The OPTIMISE your health study
The OPTIMISE your health study is the first rigorously controlled field-based trial to examine the effects of reducing and breaking up prolonged sitting time on glycaemic control in office workers with T2D. It draws and builds on two main strands of our research. The first is our world-leading Stand Up Australia program of studies, which have demonstrated substantial (>1.3–16hrs/day) reductions in overall sitting time in general adult working populations using multi-component interventions similar to what we propose here. It also builds on the findings from our laboratory studies at the Baker Institute, showing that substantial (↓ 39%) reductions in postprandial glucose (PPG; a significant contributor to overall glycaemic control — HbA1c) can be acutely [1-day] achieved by reducing and interrupting prolonged sitting time. To date, all of the published trials describing the beneficial effects of breaking up sitting time on PPG have been restricted to acute exposure periods (1–5 days). Given that almost all such acute experimental studies have been conducted in laboratory settings, there is a need to experimentally test whether these changes are possible within everyday life settings and over longer time periods.
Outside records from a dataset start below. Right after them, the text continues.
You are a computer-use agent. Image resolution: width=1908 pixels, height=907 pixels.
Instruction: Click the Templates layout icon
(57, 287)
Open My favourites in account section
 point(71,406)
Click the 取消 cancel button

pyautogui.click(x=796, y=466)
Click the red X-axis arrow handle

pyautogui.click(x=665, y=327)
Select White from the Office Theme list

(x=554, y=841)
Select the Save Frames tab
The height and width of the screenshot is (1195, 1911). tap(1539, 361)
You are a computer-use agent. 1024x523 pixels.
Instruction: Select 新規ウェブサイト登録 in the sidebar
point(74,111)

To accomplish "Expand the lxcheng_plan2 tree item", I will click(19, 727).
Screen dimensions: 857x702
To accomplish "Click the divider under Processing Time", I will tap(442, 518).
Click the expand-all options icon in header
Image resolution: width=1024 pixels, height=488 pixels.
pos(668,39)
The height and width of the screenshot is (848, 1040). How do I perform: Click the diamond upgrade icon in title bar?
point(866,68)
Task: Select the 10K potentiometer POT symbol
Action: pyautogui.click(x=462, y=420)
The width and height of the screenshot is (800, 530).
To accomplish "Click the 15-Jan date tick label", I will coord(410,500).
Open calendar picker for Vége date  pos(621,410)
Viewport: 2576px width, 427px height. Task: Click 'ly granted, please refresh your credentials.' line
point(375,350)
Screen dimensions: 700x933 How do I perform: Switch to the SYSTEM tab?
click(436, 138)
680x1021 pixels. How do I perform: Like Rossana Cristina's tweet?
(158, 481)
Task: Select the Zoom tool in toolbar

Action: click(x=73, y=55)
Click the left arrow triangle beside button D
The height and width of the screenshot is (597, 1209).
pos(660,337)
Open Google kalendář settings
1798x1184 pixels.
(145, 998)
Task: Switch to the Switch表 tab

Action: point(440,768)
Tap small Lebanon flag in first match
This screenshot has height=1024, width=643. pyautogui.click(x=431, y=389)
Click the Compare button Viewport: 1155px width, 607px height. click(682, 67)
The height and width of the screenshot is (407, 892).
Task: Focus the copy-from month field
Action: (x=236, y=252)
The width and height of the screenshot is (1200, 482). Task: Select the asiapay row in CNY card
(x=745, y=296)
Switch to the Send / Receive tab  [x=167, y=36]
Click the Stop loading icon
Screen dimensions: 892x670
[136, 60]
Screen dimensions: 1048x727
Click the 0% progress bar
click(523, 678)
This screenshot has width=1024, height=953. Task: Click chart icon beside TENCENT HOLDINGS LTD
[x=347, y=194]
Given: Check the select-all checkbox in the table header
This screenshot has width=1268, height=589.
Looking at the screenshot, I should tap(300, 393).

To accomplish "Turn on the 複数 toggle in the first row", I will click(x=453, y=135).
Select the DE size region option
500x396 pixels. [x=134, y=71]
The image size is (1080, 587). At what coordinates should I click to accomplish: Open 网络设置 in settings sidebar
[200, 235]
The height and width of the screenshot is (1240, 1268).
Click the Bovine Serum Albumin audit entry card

This is crucial for understanding the potential of this approach for clinical and public health translation. OPTIMISE your health is pragmatic trial of an intervention that has the potential for immediate real-world applicability. It is novel in that it specifically addresses new and emerging health threats as outlined in the NHMRC Strategic Direction 2015–16 to 2018–19: address the social, environmental and community dimensions of health, with prolonged sitting due to technological and economic changes being the case in point.